Jump to content

Workaround boosts Ryzen Performance for Intel MKL

fanatiXalpha

I looked around and didn't find a posting of this news topic on your forum so I open one up myself.

If there is already a topic/thread here to the same story: my apologies!

 

So a user on reddit  found a workaround to uplift/boost the performance of AMD CPUs in applications that use the Intel Math Kernel Library.

The problem with lower performance on AMD CPUs has existed for about 10 years and is also known for that long.

The cause was that the library checked in the beginning with which Vendor-ID the CPU responded, which resulted for an AMD CPU in the fallback mode for the instruction set to normal SSE.

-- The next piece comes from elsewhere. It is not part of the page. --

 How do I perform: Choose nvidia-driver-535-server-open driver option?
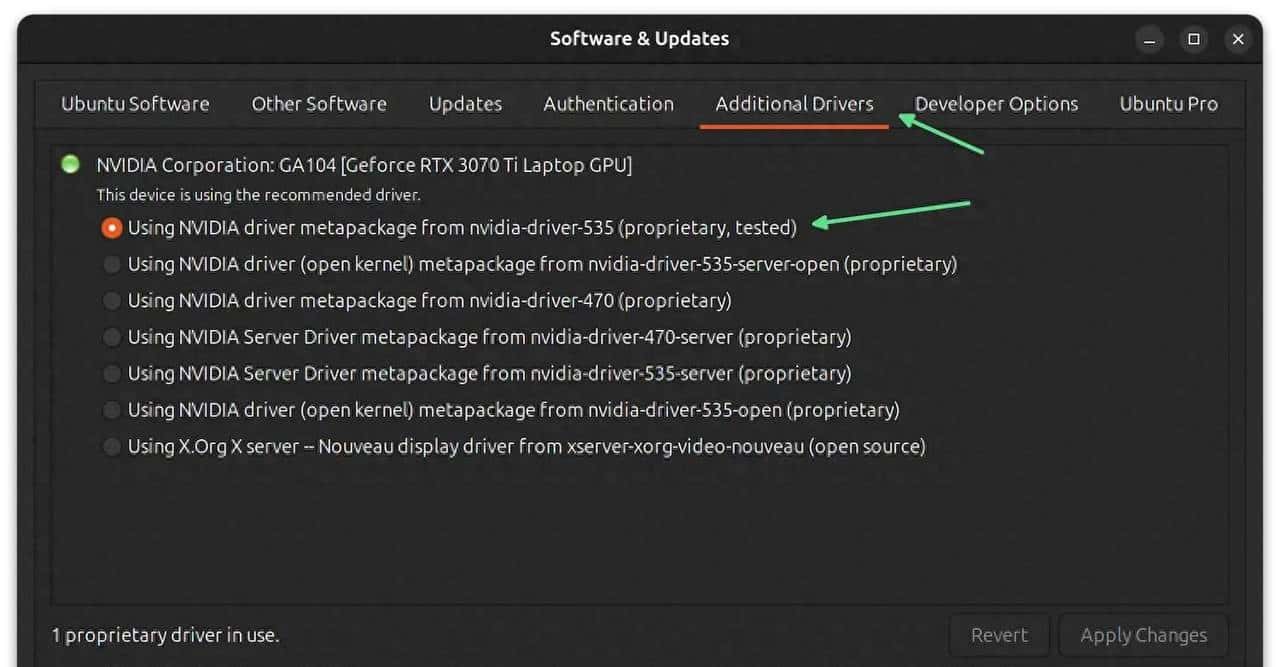pyautogui.click(x=112, y=265)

Despite the fact that Ryzen CPUs from AMD and even older CPUs from AMD support other instruction sets like AVX that are much faster.

 

The workaround forces the library to run in AVX2 mode, no matter if the CPU is Intel or not.

Performance gains vary from CPU-Gen to CPU-Gen, but in certain scenarios there is an uplift of 250% or more.

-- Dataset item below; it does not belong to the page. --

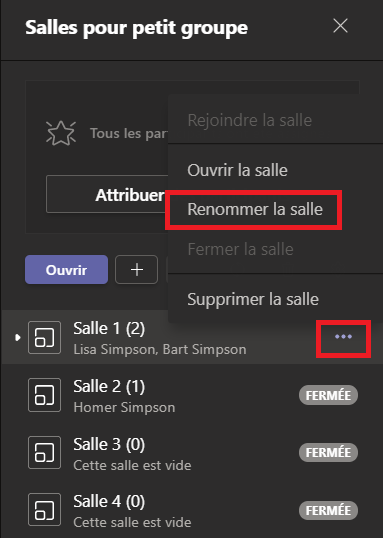Click the Salle 3 room icon

point(45,453)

Zen 2 does gain more than Zen1(+) for example.

 

Hope this is will be covered in techlinked or the wan show... 

 

Sources:

 

Reddit: https://www.reddit.com/r/matlab/comments/dxn38s/howto_force_matlab_to_use_a_fast_codepath_on_amd/

CB: https://www.computerbase.de/2019-11/mkl-workaround-erhoeht-leistung-auf-amd-ryzen/

HWLUXX: https://www.hardwareluxx.de/index.php/news/hardware/prozessoren/51542-anwendungen-mit-intel-mkl-lassen-amd-cpus-oft-schlecht-darstehen.html

 

Sorry for the minimum of details etc, but I'm at work right now... :D

Link to comment
Share on other sites

Link to post
Share on other sites

1 hour ago, Humbug said:

I didn't know that stuff like this was still happening; AMD CPUs being detected via the vendor ID and then suboptimal methods being used. 

Unless this is sarcasm, Linus covered it already - Intel does indeed do this with their ICC compiler, and even discloses it in the docs, although the doc is hidden behind a couple of links on hard-to-navigate pages, a bunch of scrolling, and obscure wording. There's also a good article about this on SemiAccurate.

Link to comment
Share on other sites

Link to post
Share on other sites

Before Zen 2, AMD's FP related AVX related implementations were so bad in throughput you might as well use some version of SSE. AMD cheaped out on the FPU like they historically have done, and only decided to catch up to Intel consumer CPUs with Zen 2, even slightly overtaking them. AMD are still way behind with AVX-512 support, although in cases where that might be used, AMD has the other trick of just throwing more cores at it. Support of the instruction is not enough. You have to have the hardware behind it to make a real world difference.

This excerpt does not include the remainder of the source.